В пионерской организации всего за несколько лет я сделал головокружительную карьеру от старосты класса до горниста — очень быстро стало понятно, что я ну никак не рвусь к общественно-политической жизни, к тому же на горне в классе никто играть не умел, а у меня, по крайней мере, получалось лучше, чем у других… И я до конца пионерии трубил одну простенькую мелодию на всех торжественных мероприятиях, вносах-выносах знамен и прочей ерунде, стоя рядом с барабанщиком — опять-таки где-то сбоку.

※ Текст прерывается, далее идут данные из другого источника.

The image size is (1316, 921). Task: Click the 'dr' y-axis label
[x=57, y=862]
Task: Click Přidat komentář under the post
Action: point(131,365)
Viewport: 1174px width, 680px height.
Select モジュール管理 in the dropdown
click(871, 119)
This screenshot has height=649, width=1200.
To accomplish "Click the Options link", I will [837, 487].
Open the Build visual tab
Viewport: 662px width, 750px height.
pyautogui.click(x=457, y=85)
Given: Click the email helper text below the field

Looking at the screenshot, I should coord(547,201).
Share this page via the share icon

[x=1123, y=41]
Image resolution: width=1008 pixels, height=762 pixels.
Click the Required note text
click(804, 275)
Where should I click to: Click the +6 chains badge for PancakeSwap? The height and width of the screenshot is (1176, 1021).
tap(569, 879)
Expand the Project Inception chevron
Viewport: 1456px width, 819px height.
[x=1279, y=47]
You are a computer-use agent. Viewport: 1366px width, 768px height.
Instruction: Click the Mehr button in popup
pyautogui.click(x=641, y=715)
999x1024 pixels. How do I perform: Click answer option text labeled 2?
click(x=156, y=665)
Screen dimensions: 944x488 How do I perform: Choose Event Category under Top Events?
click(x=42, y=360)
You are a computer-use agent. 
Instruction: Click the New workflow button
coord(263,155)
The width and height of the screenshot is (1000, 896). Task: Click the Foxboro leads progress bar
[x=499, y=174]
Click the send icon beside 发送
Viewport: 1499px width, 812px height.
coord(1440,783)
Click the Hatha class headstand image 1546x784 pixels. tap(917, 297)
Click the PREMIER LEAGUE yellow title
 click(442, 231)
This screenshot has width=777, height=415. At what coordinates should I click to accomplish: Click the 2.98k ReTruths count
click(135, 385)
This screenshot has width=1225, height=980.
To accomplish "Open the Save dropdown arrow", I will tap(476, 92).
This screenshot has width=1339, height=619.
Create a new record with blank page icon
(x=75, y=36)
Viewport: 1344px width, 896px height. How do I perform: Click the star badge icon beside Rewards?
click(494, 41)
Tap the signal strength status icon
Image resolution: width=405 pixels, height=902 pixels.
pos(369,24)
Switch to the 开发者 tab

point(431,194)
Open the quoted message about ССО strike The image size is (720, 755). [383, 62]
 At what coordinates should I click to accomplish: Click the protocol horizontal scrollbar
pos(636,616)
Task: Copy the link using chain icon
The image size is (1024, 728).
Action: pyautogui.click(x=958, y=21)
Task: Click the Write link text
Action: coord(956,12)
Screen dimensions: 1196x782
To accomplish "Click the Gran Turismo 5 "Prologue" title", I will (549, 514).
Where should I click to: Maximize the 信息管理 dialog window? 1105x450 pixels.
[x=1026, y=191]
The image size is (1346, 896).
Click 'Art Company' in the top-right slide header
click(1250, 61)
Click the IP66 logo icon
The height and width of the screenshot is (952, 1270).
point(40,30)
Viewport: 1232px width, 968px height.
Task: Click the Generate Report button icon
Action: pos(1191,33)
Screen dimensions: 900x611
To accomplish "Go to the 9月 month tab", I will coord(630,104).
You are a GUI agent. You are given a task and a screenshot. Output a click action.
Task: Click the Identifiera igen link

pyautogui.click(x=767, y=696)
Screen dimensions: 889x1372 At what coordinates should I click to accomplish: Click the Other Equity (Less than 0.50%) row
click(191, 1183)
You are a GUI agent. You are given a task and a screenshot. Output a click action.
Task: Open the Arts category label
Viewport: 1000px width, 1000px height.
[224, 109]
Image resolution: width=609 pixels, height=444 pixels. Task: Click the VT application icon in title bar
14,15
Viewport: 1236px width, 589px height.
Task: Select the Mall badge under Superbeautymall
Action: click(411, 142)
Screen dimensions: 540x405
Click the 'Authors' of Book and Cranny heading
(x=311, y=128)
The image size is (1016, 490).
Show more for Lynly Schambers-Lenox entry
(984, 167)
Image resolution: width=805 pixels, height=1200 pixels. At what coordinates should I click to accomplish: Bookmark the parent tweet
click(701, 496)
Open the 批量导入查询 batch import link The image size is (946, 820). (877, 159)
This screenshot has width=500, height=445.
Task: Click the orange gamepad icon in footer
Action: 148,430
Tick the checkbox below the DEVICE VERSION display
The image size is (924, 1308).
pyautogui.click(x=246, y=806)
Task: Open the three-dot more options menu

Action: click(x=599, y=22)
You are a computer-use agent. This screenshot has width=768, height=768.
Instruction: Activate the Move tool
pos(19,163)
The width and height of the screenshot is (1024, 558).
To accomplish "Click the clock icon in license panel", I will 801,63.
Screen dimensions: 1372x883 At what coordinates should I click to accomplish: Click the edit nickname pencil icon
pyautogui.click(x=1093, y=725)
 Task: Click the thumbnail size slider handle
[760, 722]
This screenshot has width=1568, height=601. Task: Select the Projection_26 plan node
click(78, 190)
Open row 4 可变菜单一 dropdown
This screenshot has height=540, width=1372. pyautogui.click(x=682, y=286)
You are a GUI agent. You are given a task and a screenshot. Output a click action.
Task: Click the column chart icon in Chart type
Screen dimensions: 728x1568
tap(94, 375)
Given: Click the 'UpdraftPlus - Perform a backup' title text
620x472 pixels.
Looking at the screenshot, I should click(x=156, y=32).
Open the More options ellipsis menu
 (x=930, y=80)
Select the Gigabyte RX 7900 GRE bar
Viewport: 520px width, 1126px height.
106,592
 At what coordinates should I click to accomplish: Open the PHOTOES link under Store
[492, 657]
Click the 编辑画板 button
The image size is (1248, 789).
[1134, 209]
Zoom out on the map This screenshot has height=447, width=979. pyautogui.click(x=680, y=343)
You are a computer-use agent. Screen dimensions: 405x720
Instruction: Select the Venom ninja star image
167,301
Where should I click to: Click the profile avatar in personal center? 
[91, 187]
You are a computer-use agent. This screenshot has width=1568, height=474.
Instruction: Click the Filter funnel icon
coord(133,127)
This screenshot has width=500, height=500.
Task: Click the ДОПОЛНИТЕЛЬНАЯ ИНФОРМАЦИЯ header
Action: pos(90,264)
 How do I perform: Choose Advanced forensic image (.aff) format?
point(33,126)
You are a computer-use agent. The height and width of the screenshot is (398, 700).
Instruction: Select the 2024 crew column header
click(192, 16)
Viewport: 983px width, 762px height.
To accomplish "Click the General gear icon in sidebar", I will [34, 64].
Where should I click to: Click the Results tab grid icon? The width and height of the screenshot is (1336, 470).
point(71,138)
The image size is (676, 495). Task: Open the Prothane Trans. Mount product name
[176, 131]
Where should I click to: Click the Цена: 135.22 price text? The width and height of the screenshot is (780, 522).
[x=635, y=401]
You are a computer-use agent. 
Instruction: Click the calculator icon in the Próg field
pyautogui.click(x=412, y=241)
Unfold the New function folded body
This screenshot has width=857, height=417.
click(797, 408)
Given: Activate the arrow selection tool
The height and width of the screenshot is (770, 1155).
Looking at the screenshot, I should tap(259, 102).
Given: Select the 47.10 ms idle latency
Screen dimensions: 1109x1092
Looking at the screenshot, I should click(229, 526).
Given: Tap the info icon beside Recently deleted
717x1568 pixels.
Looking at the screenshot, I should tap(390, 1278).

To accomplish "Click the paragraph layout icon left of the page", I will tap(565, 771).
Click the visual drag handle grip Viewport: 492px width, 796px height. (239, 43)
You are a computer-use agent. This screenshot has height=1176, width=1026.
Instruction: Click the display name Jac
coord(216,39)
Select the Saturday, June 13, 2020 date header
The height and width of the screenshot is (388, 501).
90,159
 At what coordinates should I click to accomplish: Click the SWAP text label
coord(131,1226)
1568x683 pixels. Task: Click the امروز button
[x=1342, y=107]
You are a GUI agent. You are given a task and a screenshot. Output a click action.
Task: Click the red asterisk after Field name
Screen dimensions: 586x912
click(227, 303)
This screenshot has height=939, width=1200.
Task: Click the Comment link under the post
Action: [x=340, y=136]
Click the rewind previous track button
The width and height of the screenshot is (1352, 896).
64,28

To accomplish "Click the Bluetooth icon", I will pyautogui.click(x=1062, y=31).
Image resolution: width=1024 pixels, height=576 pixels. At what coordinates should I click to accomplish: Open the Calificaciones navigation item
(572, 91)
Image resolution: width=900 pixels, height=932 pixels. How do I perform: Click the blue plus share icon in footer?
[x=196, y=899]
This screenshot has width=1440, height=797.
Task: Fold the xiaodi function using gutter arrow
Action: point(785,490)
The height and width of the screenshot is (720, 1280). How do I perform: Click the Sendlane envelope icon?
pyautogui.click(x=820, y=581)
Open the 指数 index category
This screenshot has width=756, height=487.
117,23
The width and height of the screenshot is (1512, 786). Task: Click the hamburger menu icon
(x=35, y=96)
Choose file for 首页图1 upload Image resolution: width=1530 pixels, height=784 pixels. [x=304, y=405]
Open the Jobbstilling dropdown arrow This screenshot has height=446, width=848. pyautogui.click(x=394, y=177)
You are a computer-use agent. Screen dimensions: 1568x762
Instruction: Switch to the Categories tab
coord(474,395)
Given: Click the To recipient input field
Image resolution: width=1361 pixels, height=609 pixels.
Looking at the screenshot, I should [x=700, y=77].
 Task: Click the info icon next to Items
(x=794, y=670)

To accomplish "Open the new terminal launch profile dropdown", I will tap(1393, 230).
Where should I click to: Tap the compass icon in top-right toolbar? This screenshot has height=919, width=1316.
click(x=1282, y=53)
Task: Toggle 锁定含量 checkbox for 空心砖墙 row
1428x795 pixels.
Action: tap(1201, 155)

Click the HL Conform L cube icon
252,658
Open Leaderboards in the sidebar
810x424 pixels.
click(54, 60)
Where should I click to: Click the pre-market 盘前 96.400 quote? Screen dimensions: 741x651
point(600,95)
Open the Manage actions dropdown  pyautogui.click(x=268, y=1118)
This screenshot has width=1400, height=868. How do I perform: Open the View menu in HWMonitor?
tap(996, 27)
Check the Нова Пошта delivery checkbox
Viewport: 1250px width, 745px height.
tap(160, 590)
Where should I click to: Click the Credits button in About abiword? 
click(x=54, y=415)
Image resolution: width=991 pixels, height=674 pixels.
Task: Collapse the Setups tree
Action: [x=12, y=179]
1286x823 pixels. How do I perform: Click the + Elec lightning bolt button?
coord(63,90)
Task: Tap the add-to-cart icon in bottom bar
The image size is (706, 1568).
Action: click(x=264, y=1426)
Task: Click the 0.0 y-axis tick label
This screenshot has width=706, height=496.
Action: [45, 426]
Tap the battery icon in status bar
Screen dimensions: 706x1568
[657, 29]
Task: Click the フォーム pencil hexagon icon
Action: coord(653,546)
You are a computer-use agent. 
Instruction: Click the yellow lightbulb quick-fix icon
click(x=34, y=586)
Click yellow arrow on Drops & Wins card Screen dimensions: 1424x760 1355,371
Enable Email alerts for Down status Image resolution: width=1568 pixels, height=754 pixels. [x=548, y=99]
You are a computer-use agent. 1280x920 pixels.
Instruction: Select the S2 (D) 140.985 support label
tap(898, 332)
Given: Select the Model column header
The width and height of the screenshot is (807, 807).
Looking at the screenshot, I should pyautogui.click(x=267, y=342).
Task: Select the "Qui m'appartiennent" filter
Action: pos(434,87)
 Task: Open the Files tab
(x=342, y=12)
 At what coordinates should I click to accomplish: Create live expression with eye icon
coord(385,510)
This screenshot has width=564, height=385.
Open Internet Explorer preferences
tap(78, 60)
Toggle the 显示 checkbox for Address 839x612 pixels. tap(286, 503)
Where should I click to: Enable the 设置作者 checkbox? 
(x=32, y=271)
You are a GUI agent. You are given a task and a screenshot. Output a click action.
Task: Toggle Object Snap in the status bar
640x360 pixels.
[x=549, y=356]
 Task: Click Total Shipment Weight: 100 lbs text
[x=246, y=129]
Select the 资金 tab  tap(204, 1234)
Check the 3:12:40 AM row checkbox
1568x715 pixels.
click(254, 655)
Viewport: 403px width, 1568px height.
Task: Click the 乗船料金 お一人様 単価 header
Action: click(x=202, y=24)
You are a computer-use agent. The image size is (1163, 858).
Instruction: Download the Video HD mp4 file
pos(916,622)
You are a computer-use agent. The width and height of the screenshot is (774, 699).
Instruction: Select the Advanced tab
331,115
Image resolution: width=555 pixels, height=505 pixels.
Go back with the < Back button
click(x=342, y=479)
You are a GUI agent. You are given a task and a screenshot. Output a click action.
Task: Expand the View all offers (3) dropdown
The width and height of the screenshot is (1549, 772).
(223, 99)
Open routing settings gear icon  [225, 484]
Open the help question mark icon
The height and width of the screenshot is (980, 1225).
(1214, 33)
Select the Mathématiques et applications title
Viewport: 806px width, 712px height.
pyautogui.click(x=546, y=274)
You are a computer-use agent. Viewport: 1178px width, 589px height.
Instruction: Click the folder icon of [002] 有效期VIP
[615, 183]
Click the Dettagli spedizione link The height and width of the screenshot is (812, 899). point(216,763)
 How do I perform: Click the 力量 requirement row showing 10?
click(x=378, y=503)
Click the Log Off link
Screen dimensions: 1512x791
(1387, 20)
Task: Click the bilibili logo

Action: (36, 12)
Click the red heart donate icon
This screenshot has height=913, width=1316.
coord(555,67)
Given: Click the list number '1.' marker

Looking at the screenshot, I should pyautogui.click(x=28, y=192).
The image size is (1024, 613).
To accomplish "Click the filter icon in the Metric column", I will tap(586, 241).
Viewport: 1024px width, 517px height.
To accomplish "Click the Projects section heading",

Деревенские учителя были довольно слабые как преподаватели, но зато по большей части хорошие люди — плохой человек в школу работать не пойдет. Но это я сейчас понимаю, что уровень преподавания у нас был не очень, а тогда, с третьей парты, все казалось вроде и ничего. Но однажды у нас год проработала учительница русского из города. Ей там почему-то не досталось места на тот учебный год, и она ездила к нам в деревню учить местных балбесов, в том числе и меня. Я не мог определить тогда, что она — очень хороший и сильный учитель, — мне в моем пятом классе просто было очень интересно на ее уроках, даже на русском, не говоря уже о литературе, которая тогда у меня стала любимым предметом, и не только уроком, а вообще. Эта учительница мне приоткрыла целый мир. Как и чем, я уже не вспомню, но после года ее преподавания во мне что-то изменилось. Это был настоящий учитель. Но потом, через год, она уехала к себе в город, и на ее место пришла другая, которая до этого учила младшеклашек, а теперь поступила заочно в институт и принялась третировать уже более старшие классы. И я впервые начал конфликтовать с преподавателем — я был поражен разницей, подходом, новыми дурацкими требованиями по шаблону. Книги теперь можно было читать по рекомендованным главам, а не полностью. Как можно читать книгу по главам, что вообще тогда в ней можно понять? Или все это лишь для того, чтобы правильно ответить на вопросы о книге, написанные в конце учебника? Меня это раздражало, и я об этом не молчал. Мне было просто неинтересно, но я в свои тринадцать лет не мог ничего аргументировано противопоставить, и мое недовольство вырастало лишь в ссоры с новым учителем. Всему классу было все равно, этим девочкам-отличницам и мальчикам-хорошистам, которые на четыре-пять знали школьную программу и что-то там писали аккуратным почерком в свои аккуратненькие тетрадки. Остальных, кто жил по принципу «лишь бы не спросили», эти проблемы тем более не касались, для них это и не было какой-либо проблемой. А меня за то, что я постоянно задавал неудобные вопросы, регулярно выгоняли из класса, и половину уроков как литературы, так и истории я проводил в коридоре.